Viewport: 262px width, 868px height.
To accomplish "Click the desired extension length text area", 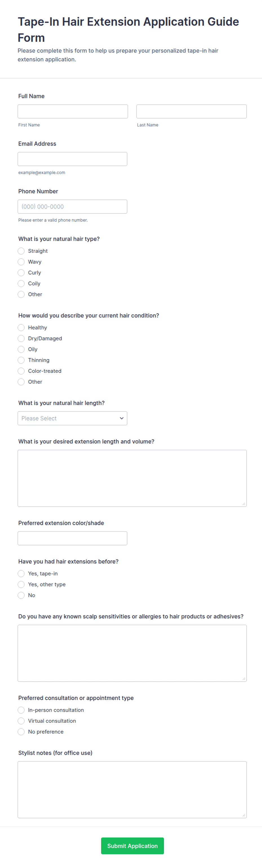I will point(132,478).
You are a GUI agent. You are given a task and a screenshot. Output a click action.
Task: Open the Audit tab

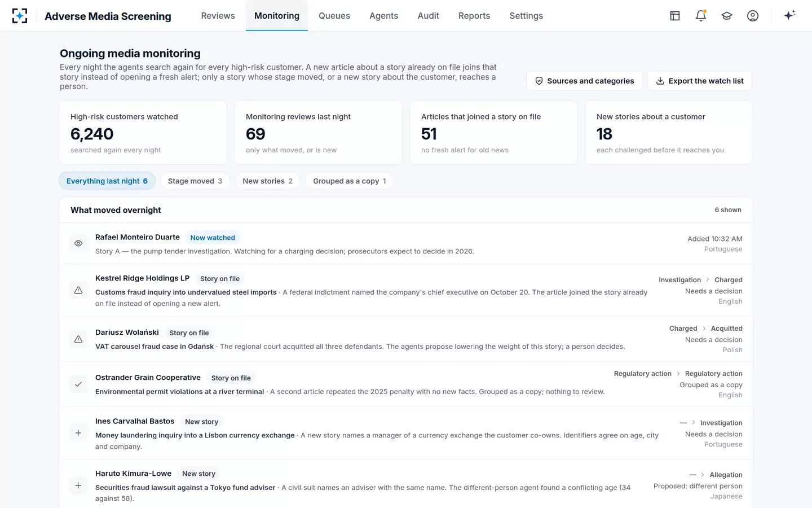428,16
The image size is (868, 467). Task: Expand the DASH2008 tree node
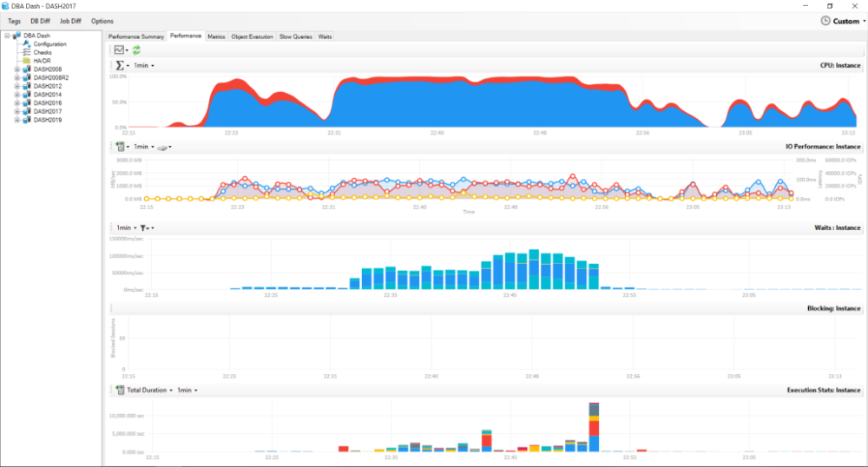(x=16, y=69)
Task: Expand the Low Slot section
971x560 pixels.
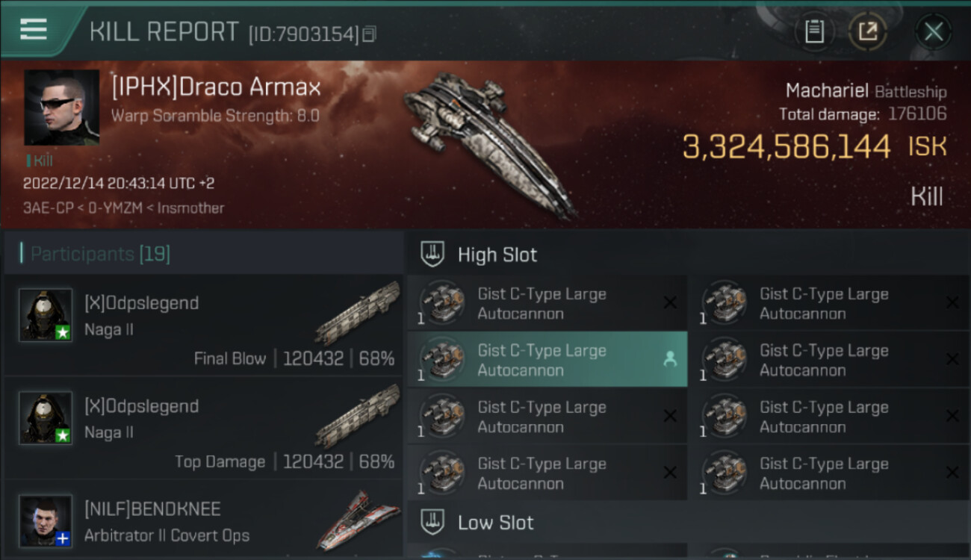Action: [495, 523]
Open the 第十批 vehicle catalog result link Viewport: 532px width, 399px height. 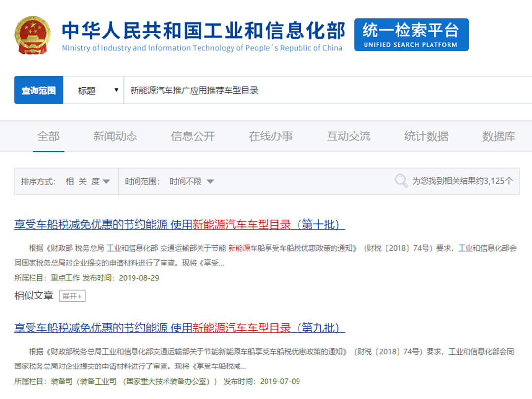pyautogui.click(x=179, y=225)
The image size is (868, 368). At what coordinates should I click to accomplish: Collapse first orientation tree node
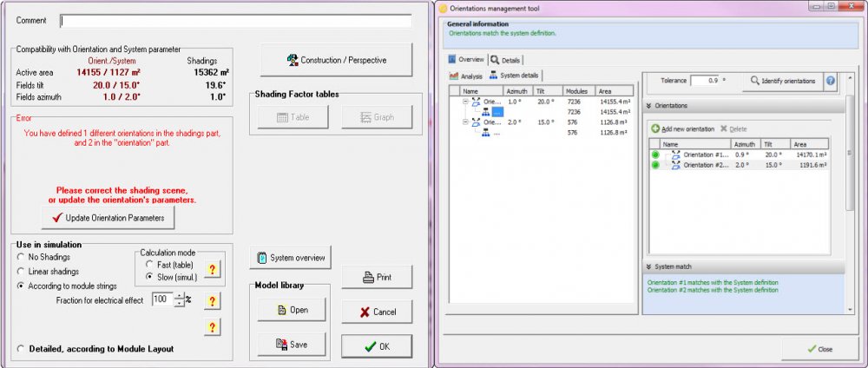466,102
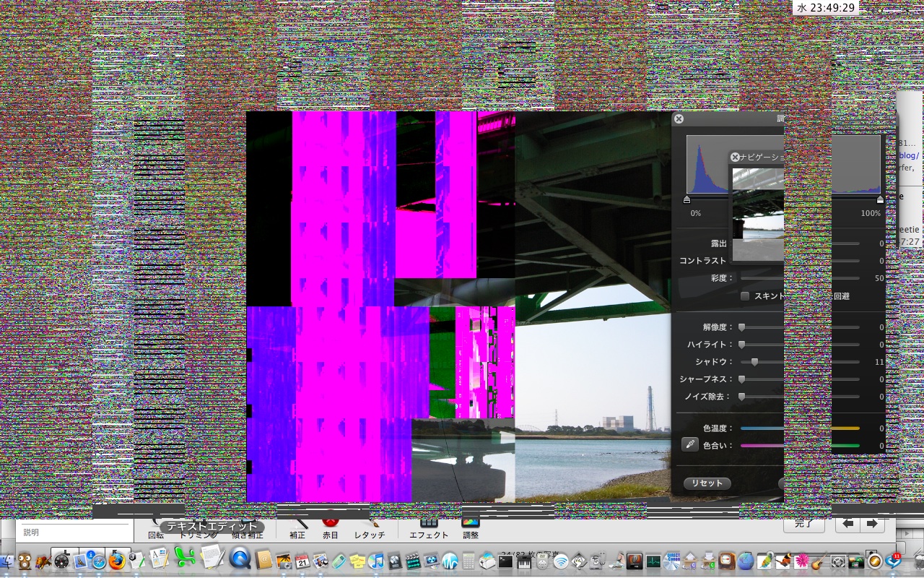
Task: Pick the white balance eyedropper tool
Action: pos(690,445)
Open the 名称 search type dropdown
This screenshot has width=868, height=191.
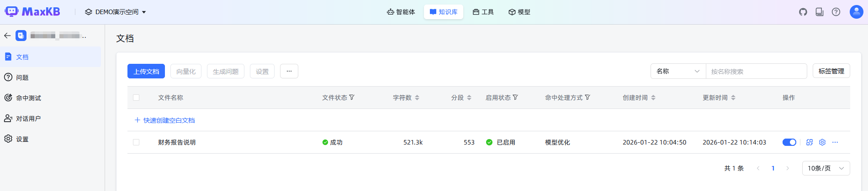(678, 71)

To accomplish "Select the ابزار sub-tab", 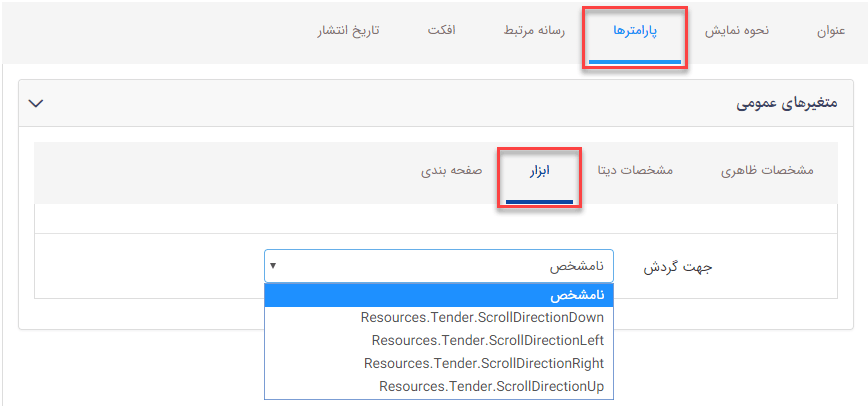I will pos(540,171).
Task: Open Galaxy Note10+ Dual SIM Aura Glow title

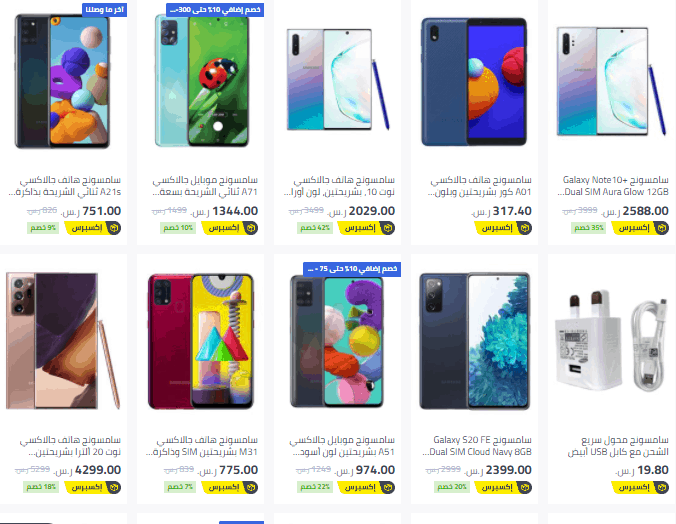Action: [613, 186]
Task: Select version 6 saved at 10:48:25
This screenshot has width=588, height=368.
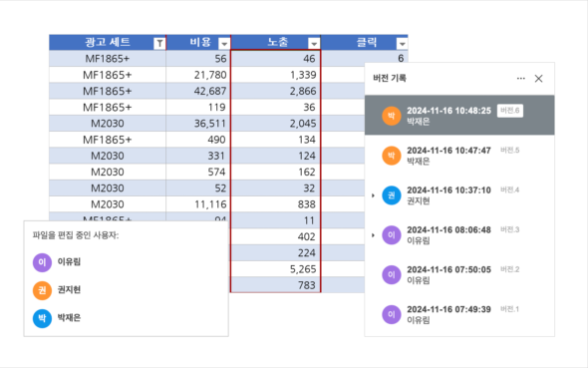Action: 459,115
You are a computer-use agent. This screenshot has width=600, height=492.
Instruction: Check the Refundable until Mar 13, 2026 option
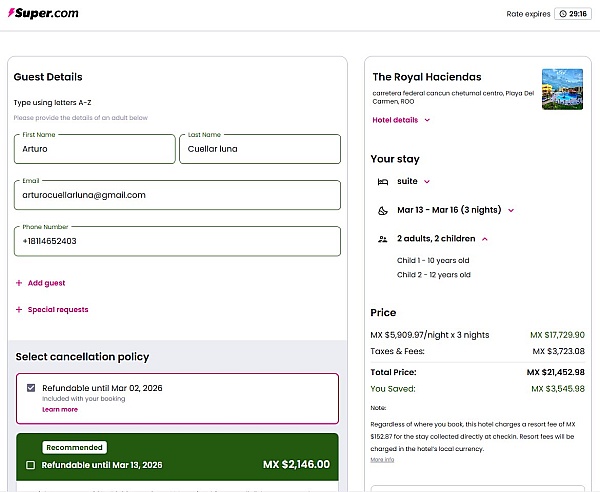(31, 465)

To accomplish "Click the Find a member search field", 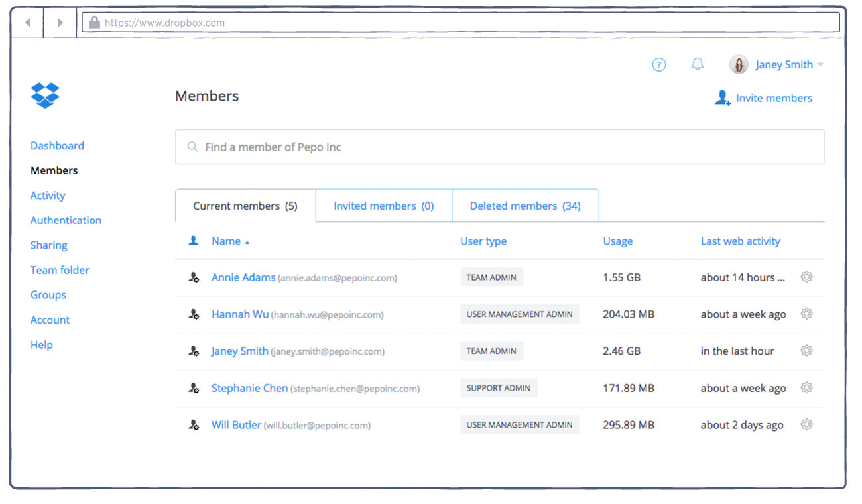I will coord(499,147).
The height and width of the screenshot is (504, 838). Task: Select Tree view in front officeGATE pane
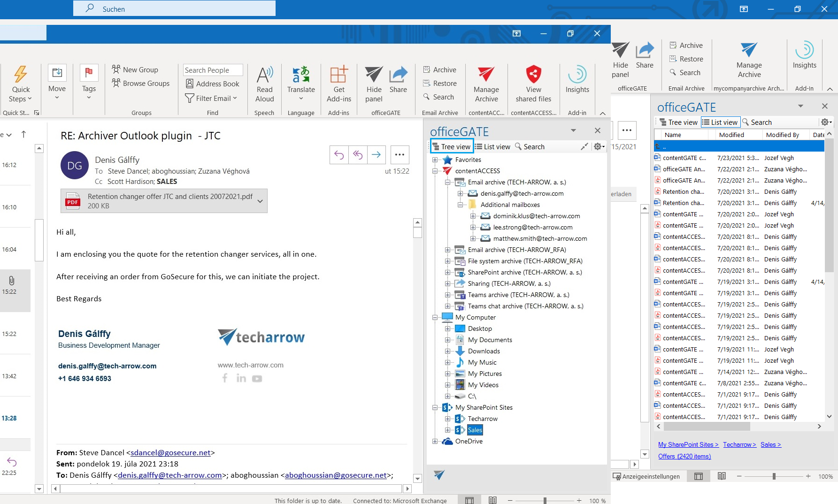click(x=452, y=147)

Problem statement: Where a line in the material above holds "agent", copy that line.

Written answer:
You are a GUI agent. You are given a task and a screenshot. Output a click action.
You are a computer-use agent. This screenshot has width=600, height=492.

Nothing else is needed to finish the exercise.